Annual analysis from Emergo Group shows U.S.FDA review times for medical devices improved somewhat from 2011.
Review times for medical device 510(k) premarket notifications by the U.S. Food and Drug Administration (FDA) improved somewhat in 2011 after several years of lengthening review times, according to a new analysis of publically available FDA data by Emergo Group.
Most Class II devices and some Class I and III medical devices submitted for registration in the U.S. are reviewed via the FDA’s 510(k) Premarket Notification program before commercialization can begin.
Emergo Group’s analysis covered 18,615 records pulled from the FDA website in January 2013. An overview of analysis can be viewed here.

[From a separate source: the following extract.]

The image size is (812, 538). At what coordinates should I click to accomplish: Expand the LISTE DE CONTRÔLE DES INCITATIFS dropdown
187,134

Emergo Group found that the number of 510(k) submissions cleared by the FDA within three months improved to 42% in 2011 from 40% in 2010. Average 510(k) review times also fell to 138 days in 2011 from 146 days in 2010.
Chris Schorre, VP of Global Marketing, Emergo, notes: “FDA 510(k) review times had been steadily climbing since 2006, so it is encouraging to see that trend starting to reverse in 2011. Let’s hope the trend continues.”

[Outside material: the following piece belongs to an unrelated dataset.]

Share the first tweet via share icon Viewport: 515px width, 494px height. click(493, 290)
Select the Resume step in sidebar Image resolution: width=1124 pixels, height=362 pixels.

The analysis only looks at 510(k) submissions received by the FDA through December 31, 2011 to allow at least one full year for those submissions to clear. Analysis showed that 95% to 97% of all cleared 510(k) submissions occur within one year of submission.
Other key findings:
- Half of all medical devices submitted for FDA 510(k) clearance fall under Orthopedic, Cardiovascular, General and Plastic Surgery, or Radiology categories.
- Radiological devices typically take the least amount of time to obtain 510(k) clearance (between 60 and 80 days), while clinical chemistry products such as blood glucose testing systems take the longest (180 days).
Although overall review time frames for 510(k) submissions remain higher than 2006-2009, these latest figures suggest that recent efforts to add resources and boost transparency at the FDA may be driving a more efficient medical device regulatory process in the U.S.